— START Data records —

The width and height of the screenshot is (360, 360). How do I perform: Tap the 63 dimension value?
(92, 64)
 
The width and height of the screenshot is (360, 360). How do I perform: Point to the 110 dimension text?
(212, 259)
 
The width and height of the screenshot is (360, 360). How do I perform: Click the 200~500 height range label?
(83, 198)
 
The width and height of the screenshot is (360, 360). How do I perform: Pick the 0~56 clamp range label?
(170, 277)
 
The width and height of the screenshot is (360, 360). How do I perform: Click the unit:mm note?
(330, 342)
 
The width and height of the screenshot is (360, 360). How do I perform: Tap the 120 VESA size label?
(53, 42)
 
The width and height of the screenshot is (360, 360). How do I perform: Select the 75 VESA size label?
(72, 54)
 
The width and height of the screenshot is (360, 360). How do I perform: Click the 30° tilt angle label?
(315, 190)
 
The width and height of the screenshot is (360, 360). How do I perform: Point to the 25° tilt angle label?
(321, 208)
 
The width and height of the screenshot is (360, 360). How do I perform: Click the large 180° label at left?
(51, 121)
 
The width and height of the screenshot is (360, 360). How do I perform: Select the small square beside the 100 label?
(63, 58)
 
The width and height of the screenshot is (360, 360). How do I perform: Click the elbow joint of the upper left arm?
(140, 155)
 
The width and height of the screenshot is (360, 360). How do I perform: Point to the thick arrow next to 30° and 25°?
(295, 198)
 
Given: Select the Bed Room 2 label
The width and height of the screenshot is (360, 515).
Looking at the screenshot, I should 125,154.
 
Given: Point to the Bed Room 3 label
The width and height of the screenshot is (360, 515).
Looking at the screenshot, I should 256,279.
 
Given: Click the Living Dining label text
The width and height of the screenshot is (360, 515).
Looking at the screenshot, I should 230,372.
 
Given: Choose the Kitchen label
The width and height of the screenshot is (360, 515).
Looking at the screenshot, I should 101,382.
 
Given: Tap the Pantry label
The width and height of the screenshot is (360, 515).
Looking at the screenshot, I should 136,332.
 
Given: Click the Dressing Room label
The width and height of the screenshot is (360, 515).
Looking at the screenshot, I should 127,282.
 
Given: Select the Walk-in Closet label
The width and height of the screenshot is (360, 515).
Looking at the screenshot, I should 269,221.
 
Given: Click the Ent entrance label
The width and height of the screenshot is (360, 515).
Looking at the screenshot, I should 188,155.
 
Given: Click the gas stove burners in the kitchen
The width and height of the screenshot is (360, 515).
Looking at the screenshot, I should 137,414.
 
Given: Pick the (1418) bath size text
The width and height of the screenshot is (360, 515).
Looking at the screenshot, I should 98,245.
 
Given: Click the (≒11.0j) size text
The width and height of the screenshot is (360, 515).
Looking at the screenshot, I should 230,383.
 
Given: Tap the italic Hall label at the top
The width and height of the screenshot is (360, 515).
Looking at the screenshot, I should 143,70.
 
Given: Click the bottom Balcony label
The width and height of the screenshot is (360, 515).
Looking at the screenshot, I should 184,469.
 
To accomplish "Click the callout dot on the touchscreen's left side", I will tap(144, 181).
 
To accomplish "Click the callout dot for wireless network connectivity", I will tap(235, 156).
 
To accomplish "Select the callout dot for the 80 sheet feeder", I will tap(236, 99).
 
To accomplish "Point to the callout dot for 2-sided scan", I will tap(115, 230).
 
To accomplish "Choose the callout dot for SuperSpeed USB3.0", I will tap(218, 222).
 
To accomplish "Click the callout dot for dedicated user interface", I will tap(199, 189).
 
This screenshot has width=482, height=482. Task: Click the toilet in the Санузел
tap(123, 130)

— END Data records —
— START Data records —

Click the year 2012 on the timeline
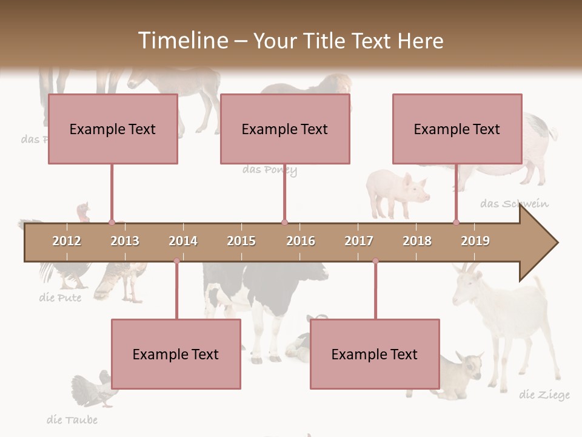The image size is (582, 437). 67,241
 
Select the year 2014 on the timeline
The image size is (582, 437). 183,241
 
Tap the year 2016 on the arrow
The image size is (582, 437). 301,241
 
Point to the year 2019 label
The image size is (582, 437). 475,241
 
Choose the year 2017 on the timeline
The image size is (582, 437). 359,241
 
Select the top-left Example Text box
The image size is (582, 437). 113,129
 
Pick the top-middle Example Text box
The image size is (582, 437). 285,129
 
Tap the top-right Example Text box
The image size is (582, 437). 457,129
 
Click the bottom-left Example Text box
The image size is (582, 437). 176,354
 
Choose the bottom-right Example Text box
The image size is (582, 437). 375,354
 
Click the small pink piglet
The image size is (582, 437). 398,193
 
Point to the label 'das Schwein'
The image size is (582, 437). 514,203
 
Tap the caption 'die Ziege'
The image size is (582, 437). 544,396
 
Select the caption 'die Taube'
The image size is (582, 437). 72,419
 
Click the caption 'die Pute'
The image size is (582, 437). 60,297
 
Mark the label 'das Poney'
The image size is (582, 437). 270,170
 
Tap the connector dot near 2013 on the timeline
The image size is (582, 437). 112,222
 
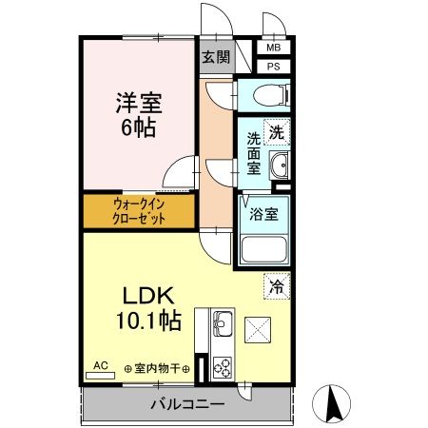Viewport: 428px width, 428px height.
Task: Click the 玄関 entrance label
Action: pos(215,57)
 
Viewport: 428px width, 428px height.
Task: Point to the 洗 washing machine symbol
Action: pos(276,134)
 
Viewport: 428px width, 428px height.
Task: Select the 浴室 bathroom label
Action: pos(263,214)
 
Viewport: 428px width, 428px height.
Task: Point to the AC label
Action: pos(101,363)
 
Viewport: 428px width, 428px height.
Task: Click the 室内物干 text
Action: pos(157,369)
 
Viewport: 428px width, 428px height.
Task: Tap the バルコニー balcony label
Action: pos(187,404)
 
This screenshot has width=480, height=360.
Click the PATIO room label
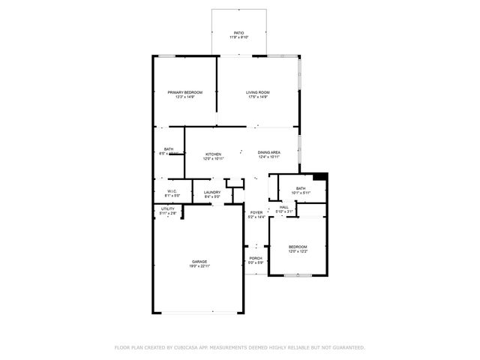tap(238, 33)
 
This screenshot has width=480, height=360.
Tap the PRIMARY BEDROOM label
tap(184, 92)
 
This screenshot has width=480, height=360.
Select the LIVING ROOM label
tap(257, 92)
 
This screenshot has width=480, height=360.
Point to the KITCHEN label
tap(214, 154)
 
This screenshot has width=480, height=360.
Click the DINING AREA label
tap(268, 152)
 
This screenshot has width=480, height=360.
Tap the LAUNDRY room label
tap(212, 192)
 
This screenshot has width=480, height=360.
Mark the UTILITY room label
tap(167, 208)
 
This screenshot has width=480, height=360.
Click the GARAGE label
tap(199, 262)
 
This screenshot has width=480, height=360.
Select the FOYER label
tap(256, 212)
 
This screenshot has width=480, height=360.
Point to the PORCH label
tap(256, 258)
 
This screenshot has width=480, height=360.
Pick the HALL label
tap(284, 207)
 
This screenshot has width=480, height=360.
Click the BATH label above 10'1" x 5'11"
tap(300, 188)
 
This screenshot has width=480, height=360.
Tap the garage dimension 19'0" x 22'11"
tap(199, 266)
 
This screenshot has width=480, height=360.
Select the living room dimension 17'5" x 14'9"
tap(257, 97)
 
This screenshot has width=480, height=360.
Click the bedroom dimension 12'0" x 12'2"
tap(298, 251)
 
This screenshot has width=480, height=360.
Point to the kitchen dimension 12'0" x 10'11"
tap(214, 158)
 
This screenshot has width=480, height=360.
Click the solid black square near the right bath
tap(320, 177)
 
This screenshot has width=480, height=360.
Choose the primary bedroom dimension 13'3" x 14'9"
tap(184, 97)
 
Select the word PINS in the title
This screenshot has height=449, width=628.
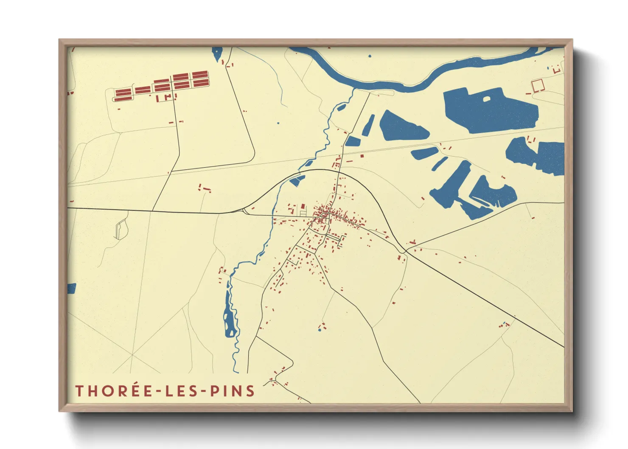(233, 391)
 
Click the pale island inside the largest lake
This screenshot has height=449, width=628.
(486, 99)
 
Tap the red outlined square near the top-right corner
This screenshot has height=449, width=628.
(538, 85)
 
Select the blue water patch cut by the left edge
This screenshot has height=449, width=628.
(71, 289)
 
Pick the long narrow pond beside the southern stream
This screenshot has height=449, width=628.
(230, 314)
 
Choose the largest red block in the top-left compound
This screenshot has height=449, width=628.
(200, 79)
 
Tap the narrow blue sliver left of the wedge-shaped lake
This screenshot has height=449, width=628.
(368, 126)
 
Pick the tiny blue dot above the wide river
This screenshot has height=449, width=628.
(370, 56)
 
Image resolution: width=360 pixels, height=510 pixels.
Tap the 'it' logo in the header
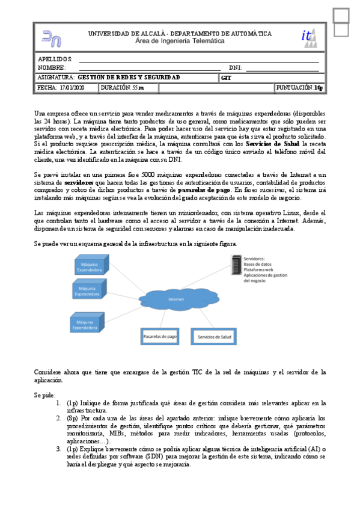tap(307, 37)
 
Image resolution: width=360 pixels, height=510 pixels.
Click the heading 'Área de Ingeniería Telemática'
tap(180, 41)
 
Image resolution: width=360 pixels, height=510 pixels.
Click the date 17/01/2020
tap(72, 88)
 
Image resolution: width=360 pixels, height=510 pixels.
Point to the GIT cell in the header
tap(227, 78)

— END Data records —

Description of the task: Count the lines in the entries above that contain the word "Action", treating uppercase and lowercase as different, and reply with only that number.

Solution below: 6